The most recent adaptation of The Mystery of Edwin Drood starts off sticking pleasantly and, by and large, faithfully enough to what exists of Dickens' final novel. It is at its best as a character study of an increasingly insane John Jasper, driven to (remarkably calm) madness by the combined effects of desire and opium. Rosa Bud is more peppery than the usual Dickens ingenue and Drood is something of a twit, both of which are in line with the original text. The Landless twins are now explicitly Anglo-Indian, which is a legitimate reading of their ambiguous racial status in the novel (they are "both very dark, and very rich in color" [ch. 6]). As has been so frequently the case with Victorian literary adaptations, though, the production team introduces issues of race and empire without figuring out how to successfully integrate them with the original plot. On the one hand, the Landless twins register the kind of unthinking pain inflicted by the nineteenth-century equivalent of sex tourism, abandoned as they are to a life of suffering by their English father; on the other, Jasper's persecution of Neville now has heavily racialized implications that the adaptation simply drops like the proverbial stone, and one can only imagine what E. M. Forster would have to say about the allegorical implications of the pretty tableau of reconciliation at the end (complete with marriage proposal).
But good heavens, the wrap-up. "Solving" Drood is one of literature's great parlor games, although we know perfectly well whodunnit (Dickens kept telling people, after all). Here, the writer sticks to Dickens' villain, Jasper, but proceeds to throw all sorts of mind-blowing monkeywrenches into the plot. My reactions went something like this (spoilers ahoy):
TV: Hi, we're the Landless twins, and our dad is Edwin Drood. No, not the young one--the dead one. Did we mention that we're illegitimate?

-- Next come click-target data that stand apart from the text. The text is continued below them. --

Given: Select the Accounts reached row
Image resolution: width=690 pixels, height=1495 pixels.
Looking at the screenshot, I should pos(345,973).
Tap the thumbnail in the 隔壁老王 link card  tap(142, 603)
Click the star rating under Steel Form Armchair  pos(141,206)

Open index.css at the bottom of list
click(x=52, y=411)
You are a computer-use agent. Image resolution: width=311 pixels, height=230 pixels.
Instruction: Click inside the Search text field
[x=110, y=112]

ME: I know Dickens was all about unknown relatives/acquaintances/what-have-you stumbling over each other, but...really?
TV: I'm John Jasper, and my dad is also Edwin Drood! (The older one, I mean. Currently in a state of decomp.)

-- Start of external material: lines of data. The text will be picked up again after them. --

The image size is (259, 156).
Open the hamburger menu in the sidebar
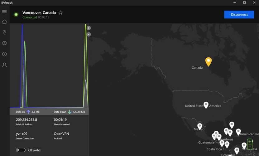(x=4, y=12)
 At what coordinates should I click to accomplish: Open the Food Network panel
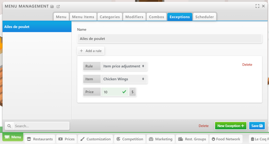(x=226, y=139)
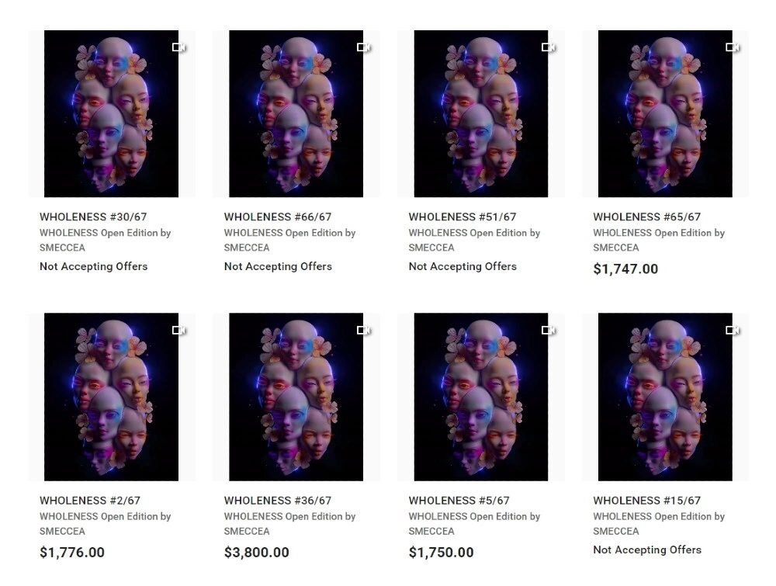Open the edition link under WHOLENESS #5/67

pyautogui.click(x=474, y=516)
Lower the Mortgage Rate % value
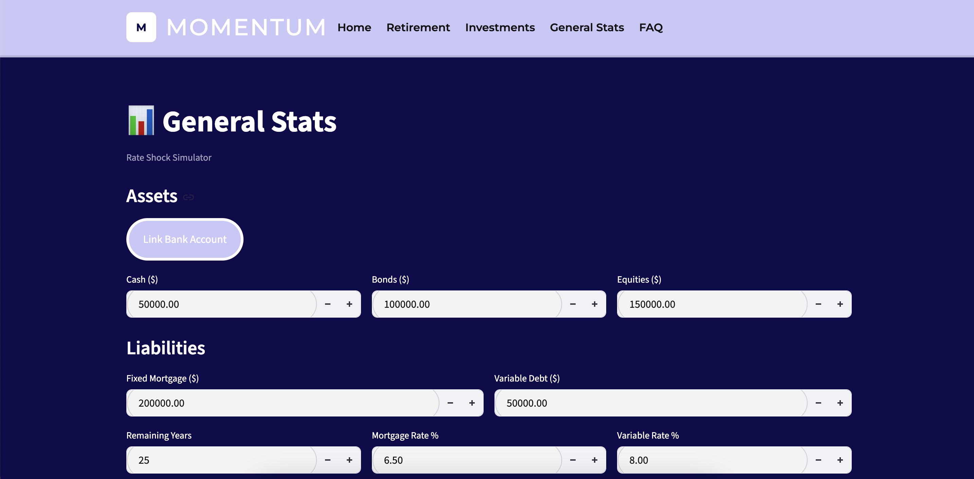 point(573,460)
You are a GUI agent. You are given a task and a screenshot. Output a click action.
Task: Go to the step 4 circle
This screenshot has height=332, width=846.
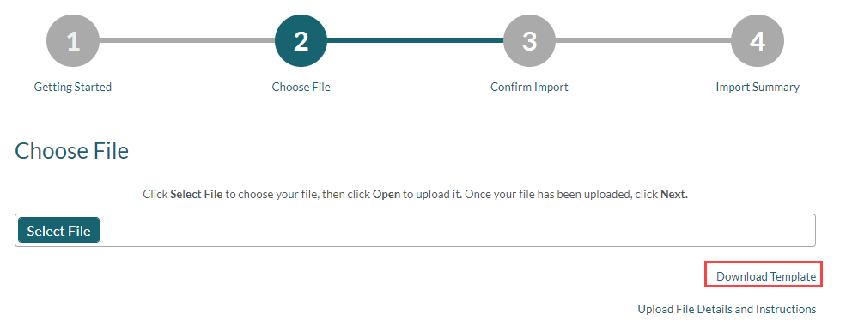pyautogui.click(x=758, y=41)
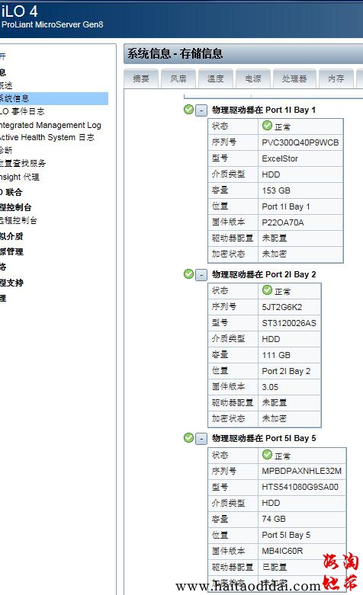Click the 正常 check icon in Bay 1 table
The height and width of the screenshot is (595, 363).
point(268,126)
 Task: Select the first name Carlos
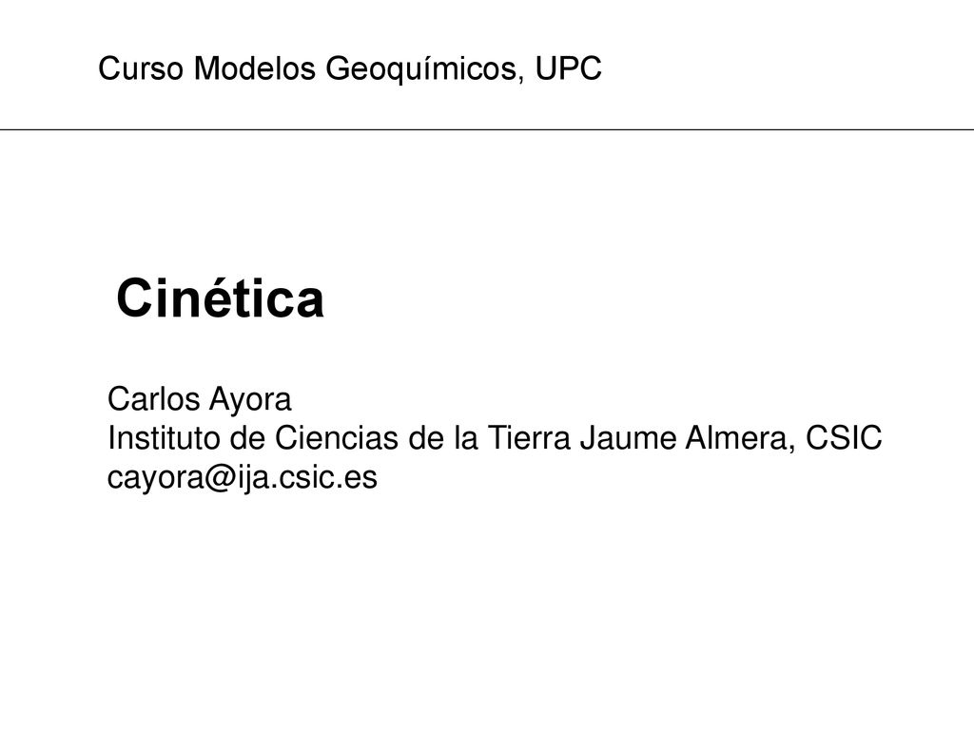pos(153,399)
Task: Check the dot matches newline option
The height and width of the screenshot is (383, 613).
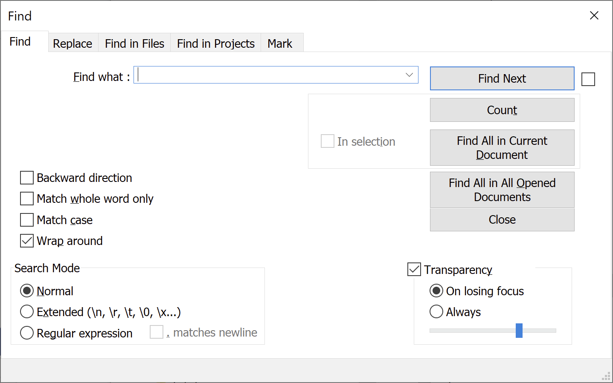Action: pyautogui.click(x=157, y=332)
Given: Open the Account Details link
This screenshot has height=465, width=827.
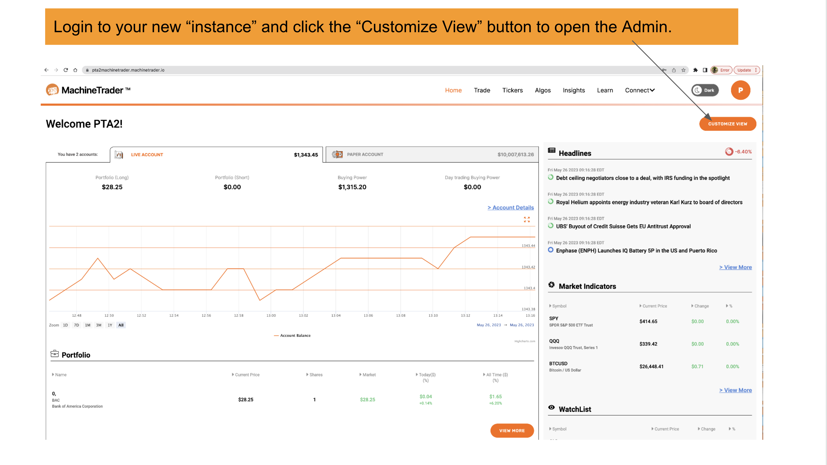Looking at the screenshot, I should pos(510,208).
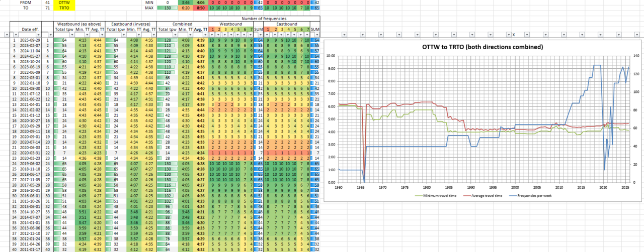Viewport: 644px width, 252px height.
Task: Open Combined Total tpw filter dropdown
Action: click(x=175, y=35)
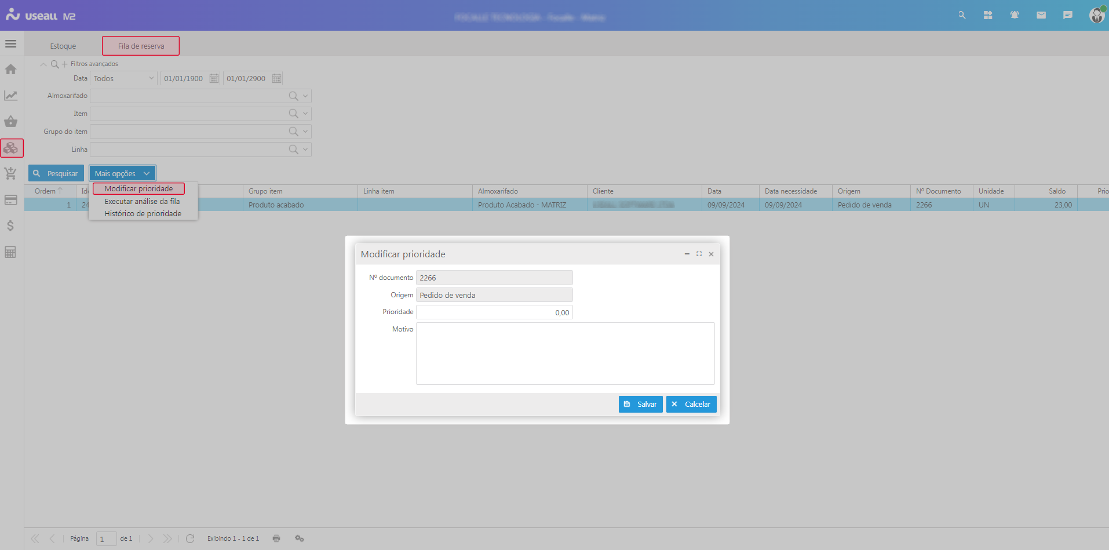1109x550 pixels.
Task: Collapse the Filtros avançados section
Action: pyautogui.click(x=43, y=64)
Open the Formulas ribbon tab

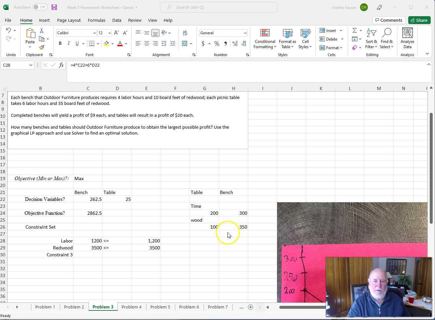pos(97,20)
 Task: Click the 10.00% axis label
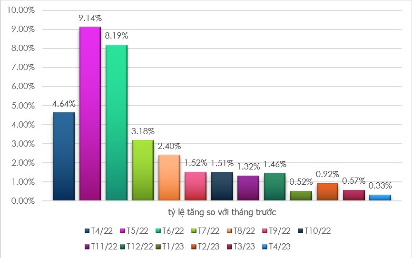[x=21, y=10]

ME: This...I...what? No. I refuse.
TV: Hey, John again. Did I mention that I murdered my father in a fit of rage? And that all my angst over Edwin Drood (the cute one) is because Daddy loved him, and not me?

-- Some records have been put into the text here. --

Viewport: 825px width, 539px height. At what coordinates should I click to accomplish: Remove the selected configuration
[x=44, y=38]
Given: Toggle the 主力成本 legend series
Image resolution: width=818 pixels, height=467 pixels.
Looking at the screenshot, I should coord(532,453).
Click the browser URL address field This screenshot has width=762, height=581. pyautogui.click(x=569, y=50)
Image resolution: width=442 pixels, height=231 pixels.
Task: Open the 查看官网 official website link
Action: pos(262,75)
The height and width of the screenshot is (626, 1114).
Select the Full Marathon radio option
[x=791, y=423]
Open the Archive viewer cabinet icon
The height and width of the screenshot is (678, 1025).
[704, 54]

ME: But Daddy Drood has been dead for decades!
TV: HA! Fooled you. Never trust a funeral inscription.
ME: Please tell me that I'm hallucinating this. And why does Daddy only appear in flashback at the end? Isn't that some sort of dramatic cheating? Why didn't we just go for the solution used by the musical version of Drood, and have the audience vote on the killer's identity? It would make as much sense.